Coliflower, Cooliflower y el otoño

2 de septiembre de 2009

El otro día, dejamos un comentario en el blog “El silencio de mi escritura” (recomendado), explicando que una de las frases que más nos llama la atención era “Golpeó el balón en semi-fallo”. Este “regate” lingüístico destaca en universos en blanco y negro con un Ying y un Yang. Semi-fallo es un termino que designa lo indesignable. Equivale a una semi-alegría por un semi-acierto.

coliflowerAsí que estamos semi-alegres. Porque -¡por fin!- las grandes cadenas de supermercados con Carrefour a la cabeza empiezan a abandonar, sin vuelta de hoja, las bolsas de plástico y por lo tanto, la aternativa ecológica ya no es tal, sino el paso siguiente y lógico en la evolución de las compras, aunque todavía queden muchos comercios por convencer.
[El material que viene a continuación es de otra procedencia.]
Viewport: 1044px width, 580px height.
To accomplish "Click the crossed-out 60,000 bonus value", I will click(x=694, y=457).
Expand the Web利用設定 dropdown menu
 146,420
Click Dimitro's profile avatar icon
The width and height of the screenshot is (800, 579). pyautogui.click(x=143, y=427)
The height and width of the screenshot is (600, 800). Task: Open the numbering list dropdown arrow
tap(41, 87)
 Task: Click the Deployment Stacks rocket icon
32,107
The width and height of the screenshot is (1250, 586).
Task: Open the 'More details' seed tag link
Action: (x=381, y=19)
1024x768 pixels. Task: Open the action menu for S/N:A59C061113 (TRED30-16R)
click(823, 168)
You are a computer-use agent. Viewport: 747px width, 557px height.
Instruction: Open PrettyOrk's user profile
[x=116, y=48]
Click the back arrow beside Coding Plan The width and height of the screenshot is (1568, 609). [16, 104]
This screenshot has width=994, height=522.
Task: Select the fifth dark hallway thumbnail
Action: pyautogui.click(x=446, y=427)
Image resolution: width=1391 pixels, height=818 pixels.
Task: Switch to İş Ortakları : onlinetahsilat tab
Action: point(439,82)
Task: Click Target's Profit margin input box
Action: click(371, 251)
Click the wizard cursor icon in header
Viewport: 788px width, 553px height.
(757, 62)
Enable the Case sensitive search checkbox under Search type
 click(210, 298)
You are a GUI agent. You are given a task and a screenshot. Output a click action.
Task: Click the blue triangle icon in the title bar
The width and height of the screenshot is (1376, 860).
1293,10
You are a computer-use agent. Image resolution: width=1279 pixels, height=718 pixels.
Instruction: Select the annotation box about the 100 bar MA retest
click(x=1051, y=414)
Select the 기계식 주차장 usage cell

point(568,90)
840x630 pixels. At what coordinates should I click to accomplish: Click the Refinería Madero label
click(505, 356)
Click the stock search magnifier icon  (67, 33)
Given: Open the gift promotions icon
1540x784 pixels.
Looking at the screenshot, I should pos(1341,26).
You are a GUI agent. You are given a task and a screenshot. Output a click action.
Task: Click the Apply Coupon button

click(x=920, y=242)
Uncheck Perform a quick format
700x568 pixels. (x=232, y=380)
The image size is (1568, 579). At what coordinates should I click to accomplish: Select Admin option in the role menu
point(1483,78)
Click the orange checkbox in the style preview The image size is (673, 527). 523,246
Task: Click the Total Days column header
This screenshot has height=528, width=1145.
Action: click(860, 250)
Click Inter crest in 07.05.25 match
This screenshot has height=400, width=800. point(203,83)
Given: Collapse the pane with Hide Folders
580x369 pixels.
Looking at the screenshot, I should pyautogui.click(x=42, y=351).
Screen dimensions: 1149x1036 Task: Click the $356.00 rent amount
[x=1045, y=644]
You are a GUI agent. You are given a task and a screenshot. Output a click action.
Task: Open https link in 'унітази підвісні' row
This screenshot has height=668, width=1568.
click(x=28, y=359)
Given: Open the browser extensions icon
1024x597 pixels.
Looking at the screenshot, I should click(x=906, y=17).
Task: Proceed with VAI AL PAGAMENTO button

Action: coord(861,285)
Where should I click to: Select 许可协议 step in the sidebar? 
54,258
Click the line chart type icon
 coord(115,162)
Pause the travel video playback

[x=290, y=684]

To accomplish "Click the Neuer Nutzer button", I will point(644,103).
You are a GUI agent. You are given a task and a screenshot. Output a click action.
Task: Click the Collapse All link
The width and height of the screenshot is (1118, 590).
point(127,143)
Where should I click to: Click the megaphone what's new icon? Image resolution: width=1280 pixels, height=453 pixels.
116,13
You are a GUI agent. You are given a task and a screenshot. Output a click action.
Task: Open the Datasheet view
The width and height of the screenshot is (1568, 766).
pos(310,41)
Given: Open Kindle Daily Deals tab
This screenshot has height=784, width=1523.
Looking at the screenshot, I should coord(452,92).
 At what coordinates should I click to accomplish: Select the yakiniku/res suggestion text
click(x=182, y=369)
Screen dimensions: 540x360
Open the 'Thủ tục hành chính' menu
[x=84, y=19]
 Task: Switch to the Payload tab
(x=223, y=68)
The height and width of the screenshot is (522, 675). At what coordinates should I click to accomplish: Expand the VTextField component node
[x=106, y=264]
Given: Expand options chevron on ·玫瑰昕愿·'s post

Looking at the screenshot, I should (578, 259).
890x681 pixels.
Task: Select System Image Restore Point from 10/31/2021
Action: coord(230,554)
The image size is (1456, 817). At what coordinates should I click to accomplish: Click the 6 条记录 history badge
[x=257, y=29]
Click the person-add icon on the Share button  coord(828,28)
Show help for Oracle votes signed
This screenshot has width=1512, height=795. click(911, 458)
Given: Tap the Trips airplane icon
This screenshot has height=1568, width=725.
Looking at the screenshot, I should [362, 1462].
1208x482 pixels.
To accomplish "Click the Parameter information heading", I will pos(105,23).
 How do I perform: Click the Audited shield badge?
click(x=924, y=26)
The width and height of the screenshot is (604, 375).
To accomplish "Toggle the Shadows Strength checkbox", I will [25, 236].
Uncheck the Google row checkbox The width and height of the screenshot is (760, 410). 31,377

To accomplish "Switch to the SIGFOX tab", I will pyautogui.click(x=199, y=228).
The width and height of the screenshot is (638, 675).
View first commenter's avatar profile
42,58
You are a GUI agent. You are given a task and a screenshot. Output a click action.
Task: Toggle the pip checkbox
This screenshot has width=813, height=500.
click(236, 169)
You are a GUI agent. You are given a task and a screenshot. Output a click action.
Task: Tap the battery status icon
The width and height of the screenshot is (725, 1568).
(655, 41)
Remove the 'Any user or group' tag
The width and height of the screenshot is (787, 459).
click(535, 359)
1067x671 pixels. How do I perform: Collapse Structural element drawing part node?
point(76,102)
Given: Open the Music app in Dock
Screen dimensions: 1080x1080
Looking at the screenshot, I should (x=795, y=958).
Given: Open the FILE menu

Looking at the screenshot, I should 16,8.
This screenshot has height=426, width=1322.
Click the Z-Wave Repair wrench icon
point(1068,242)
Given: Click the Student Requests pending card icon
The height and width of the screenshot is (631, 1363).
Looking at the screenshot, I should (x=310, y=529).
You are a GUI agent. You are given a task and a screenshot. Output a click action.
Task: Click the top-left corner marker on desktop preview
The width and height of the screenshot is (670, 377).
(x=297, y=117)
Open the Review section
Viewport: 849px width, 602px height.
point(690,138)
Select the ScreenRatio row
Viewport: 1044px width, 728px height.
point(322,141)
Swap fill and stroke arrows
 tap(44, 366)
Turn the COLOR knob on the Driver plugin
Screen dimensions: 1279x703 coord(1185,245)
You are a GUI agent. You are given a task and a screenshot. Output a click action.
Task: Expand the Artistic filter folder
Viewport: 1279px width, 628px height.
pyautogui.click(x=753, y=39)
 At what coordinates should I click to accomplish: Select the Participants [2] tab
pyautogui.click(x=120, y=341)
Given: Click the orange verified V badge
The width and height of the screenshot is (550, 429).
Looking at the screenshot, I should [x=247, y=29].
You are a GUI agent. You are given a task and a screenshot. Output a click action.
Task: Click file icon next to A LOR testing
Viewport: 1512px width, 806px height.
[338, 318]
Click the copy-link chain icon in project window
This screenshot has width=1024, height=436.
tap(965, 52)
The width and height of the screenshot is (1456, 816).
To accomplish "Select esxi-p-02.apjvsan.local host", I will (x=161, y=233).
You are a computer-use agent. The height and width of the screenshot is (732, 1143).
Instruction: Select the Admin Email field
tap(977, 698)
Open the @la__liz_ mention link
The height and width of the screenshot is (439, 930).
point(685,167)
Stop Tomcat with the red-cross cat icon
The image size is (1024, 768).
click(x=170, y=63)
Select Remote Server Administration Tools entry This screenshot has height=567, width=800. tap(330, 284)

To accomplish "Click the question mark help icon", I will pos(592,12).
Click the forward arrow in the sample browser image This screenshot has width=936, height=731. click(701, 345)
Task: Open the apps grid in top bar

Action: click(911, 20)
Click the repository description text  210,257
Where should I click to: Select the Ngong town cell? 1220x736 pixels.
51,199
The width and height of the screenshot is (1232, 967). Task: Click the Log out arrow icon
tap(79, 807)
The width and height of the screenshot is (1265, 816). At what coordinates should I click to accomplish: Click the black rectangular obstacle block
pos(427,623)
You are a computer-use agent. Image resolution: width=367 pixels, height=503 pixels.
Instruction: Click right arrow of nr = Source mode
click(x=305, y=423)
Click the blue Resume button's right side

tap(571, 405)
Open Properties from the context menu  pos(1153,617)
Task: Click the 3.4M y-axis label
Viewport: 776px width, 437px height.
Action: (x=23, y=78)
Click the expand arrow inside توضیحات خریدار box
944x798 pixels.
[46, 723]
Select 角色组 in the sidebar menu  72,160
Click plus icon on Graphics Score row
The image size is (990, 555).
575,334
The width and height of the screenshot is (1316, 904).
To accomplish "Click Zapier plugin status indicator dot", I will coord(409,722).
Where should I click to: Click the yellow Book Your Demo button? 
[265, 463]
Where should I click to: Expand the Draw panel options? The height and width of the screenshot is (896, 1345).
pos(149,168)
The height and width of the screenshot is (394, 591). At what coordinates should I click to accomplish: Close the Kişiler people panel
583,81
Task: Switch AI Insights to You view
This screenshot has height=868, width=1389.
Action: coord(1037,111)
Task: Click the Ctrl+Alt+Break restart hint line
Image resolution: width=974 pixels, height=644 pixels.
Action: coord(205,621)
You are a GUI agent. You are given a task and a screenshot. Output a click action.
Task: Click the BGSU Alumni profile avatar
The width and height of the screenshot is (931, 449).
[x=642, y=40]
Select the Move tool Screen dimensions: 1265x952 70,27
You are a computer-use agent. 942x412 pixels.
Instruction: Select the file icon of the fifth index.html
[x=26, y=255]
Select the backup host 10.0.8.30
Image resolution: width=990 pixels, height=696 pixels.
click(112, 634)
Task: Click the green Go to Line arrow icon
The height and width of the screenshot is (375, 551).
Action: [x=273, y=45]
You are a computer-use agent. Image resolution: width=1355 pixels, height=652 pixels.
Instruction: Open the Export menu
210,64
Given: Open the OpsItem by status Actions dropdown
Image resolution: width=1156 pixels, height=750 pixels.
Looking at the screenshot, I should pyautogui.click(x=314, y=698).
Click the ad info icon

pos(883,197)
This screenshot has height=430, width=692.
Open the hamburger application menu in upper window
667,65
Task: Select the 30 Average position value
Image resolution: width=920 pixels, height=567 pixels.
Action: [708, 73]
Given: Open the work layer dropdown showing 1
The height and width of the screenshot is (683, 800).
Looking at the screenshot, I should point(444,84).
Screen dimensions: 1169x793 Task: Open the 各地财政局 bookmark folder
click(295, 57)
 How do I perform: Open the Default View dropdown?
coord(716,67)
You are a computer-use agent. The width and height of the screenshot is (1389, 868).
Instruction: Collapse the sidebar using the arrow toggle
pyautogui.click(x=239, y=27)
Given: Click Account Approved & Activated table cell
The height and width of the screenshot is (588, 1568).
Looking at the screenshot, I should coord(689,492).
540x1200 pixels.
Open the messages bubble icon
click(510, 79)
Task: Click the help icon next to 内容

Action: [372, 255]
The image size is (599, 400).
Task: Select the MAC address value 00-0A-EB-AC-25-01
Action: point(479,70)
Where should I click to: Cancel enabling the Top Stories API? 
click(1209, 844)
Y estamos semi–contentos porque en una de las revistas con más solera y tirada de España, “mía”, aparece un reportaje sobre las bolsas ecológicas y una de las destacadas es Cooliflower -también reflejado en su web-, pero -¡lástima!- en los 300.000 ejemplares editados, el nombre Cooliflower aparece Coliflower, y una errata en tiempos internetales equivale a la inexistencia (nómbrame despacio, que tengo prisa) o incluso a que se promocionen marcas distintas y alejadas de nuestra filosofía.

“Golpeó el balón en semi–fallo” no significa necesariamente que el balón no acabe por toparse con la red, aunque entre a trompicones en vez de hacerlo por toda la escuadra. Cooliflower sigue siendo Cooliflower por mucho que, como las hojas de los árboles al aproximarse otoño, se le caiga una “O”.